陽子に面差しの似た母親が、玄関で体を拭くタオルを貸してくれた。
そのタオルからは、陽子のにおいがした。
それまで彼女のにおいなど気にしたこともなかったのに、陽子がこの世を去ってしまってから、はじめてそれを意識した。
きっとそれは家に染みついた家族の体臭や、使っている芳香剤や、洗剤や柔軟剤やよく作る料理や、そういったすべてのものが混ざったにおいなのだろう。

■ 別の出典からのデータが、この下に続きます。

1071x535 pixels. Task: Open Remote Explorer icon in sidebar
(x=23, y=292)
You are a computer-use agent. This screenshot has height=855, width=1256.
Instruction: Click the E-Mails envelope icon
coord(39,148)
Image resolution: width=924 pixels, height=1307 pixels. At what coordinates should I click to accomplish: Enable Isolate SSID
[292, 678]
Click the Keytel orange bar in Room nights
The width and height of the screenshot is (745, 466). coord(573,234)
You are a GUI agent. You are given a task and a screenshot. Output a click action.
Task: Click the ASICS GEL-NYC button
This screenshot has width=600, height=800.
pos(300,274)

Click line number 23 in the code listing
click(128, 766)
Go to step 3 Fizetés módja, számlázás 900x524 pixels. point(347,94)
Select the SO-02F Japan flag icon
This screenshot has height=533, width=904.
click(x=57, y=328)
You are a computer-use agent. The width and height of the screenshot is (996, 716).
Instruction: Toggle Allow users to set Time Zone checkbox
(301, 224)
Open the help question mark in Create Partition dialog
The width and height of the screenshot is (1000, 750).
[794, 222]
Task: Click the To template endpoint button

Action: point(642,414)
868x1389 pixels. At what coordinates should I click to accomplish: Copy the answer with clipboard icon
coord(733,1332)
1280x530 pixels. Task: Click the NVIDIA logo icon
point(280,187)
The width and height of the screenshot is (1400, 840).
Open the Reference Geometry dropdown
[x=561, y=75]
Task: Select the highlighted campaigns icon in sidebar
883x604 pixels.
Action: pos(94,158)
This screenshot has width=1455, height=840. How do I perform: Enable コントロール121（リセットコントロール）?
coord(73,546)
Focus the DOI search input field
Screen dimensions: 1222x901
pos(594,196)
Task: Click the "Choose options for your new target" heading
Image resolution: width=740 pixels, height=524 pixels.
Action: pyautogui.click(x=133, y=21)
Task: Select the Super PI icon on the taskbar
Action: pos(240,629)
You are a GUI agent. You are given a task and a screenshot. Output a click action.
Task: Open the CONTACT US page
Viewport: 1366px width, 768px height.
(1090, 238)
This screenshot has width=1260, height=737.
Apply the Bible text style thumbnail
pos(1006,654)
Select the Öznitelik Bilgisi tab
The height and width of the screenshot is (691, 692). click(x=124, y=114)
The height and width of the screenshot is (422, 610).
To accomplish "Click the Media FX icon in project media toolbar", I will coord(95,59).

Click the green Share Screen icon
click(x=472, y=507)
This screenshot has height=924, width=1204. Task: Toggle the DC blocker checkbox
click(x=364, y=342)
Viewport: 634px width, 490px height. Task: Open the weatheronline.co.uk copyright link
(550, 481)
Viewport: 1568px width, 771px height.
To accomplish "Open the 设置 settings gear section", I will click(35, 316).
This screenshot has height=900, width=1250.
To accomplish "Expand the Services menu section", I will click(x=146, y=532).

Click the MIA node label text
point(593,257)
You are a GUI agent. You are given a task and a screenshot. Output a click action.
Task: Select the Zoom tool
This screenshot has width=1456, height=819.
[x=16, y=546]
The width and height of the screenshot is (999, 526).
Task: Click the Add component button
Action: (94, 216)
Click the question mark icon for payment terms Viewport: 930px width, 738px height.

私と夫と娘は、外の人にとっては同じにおいなのだろうかと、ふと思った。
母親に案内してもらった和室には仏壇があり、陽子の写真が飾ってあった。40歳の陽子。年相応の老いを映してはいたが、陽だまりのような温かい笑顔は変わらない。
本当に死んじゃったんだ……
そのことを、実感した。
「お葬式にもお呼びしなくて、ごめんなさいね。陽子が高校の時に仲良くしてもらっていたのは知っていたのだけれど、今でもお付き合いがあることは、あの子の遺品を整理するまで知らなかったんです」
陽子の母親は、娘が亡くなってから、きちんと整頓された遺品の中に私からの年賀状を見つけ、喪中はがきを送ってくれたのだという。
陽子の死因は、膵臓癌だった。
あっという間でしたよ、と母親は涙ぐんだ。
闘病している間に、陽子は身の回りのものを片付け始めた。自分より早く「終活」する娘を見るのは、さぞかし辛かっただろう。自分にも娘がいるせいか、闘病する陽子よりも母親の気持ちに寄り添ってしまう。
陽子が終活の一部として作った、「お葬式に呼んでほしい人リスト」に、私の名は入っていなかった。